— Wandrille, je vous ai déjà dit qu’il était au-dessus de tout soupçon.
— Retrouvez-le, il vous conduira à ceux qui, parmi vos dévots, ont commencé à tuer. À ceux qui veulent meubler Versailles avec des faux.
— Il nous conduira à la cassette à Perrette, ajoute Pénélope.
— Mes amis, je vous arrête, je ne crois pas. Deux histoires sont en train d’interférer. Je vous affirme que cet homme, qui a été mon rival il y a quarante ans, n’a rien à voir avec tout cela. Ne faites pas, Wandrille, celui qui l’ignore!
— Moi?
— Enfin voyons, cet homme est votre père, vous le savez mieux que moi.»

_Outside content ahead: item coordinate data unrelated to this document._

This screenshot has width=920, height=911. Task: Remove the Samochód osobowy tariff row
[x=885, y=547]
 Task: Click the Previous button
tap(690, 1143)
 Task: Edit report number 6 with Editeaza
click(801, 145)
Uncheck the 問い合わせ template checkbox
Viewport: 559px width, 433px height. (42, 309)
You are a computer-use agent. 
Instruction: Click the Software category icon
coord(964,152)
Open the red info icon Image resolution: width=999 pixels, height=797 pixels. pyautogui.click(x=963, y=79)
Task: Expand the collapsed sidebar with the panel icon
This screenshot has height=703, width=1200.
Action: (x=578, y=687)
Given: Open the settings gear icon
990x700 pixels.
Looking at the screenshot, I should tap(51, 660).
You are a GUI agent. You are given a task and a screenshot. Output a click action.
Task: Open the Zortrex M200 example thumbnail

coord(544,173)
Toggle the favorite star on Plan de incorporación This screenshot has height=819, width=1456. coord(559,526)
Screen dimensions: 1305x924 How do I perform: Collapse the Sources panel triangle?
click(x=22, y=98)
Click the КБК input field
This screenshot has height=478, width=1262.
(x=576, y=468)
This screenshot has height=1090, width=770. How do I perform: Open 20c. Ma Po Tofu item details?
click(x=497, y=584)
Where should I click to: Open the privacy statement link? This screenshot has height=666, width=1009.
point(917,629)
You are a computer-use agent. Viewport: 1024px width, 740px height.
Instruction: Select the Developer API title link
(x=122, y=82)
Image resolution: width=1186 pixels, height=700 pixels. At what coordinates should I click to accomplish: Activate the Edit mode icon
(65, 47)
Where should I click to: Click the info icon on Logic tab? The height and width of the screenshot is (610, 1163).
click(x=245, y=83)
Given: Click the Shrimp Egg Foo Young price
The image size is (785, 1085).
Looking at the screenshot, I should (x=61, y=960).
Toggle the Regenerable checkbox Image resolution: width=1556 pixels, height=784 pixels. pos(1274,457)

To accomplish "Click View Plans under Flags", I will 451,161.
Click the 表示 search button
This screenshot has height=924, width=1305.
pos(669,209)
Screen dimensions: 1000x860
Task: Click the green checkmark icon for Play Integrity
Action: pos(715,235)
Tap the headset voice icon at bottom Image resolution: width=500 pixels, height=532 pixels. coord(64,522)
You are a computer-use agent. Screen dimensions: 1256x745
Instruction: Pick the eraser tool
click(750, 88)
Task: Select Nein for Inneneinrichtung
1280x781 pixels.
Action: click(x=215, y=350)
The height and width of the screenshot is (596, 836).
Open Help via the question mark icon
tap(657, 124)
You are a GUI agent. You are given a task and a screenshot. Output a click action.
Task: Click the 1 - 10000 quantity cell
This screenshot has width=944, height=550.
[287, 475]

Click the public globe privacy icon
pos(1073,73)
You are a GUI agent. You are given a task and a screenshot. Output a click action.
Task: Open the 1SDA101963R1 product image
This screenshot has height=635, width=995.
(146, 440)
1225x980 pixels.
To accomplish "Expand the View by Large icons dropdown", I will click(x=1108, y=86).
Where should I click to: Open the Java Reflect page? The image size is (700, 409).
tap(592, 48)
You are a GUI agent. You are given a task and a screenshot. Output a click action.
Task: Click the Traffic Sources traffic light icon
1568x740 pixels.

Paris, vendredi 24 décembre 1999, 17 heures
Wandrille a retrouvé dans son capharnaüm une vieille boîte d’aquarelle du temps des vacances en famille à Ravello. Wandrille est un visuel. On lui a volé ce plan, il l’avait bien regardé: il va tenter de le refaire. Il a couvert le sol de cartes et de relevés, ceux qui lui sont restés du lot acheté à la vente, d’autres trouvés sur Internet. Il va reconstituer ce dont il se souvient. L’idée est venue de son père. Ils ont eu une conversation. Dix ans que cela n’était pas arrivé.
Pénélope a foncé à la bibliothèque Mazarine, qui ferme le soir même jusqu’au 5 janvier, espérant qu’elle aurait le temps de consulter ces autres plans dont Grangé, quelques heures avant de mourir, avait parlé.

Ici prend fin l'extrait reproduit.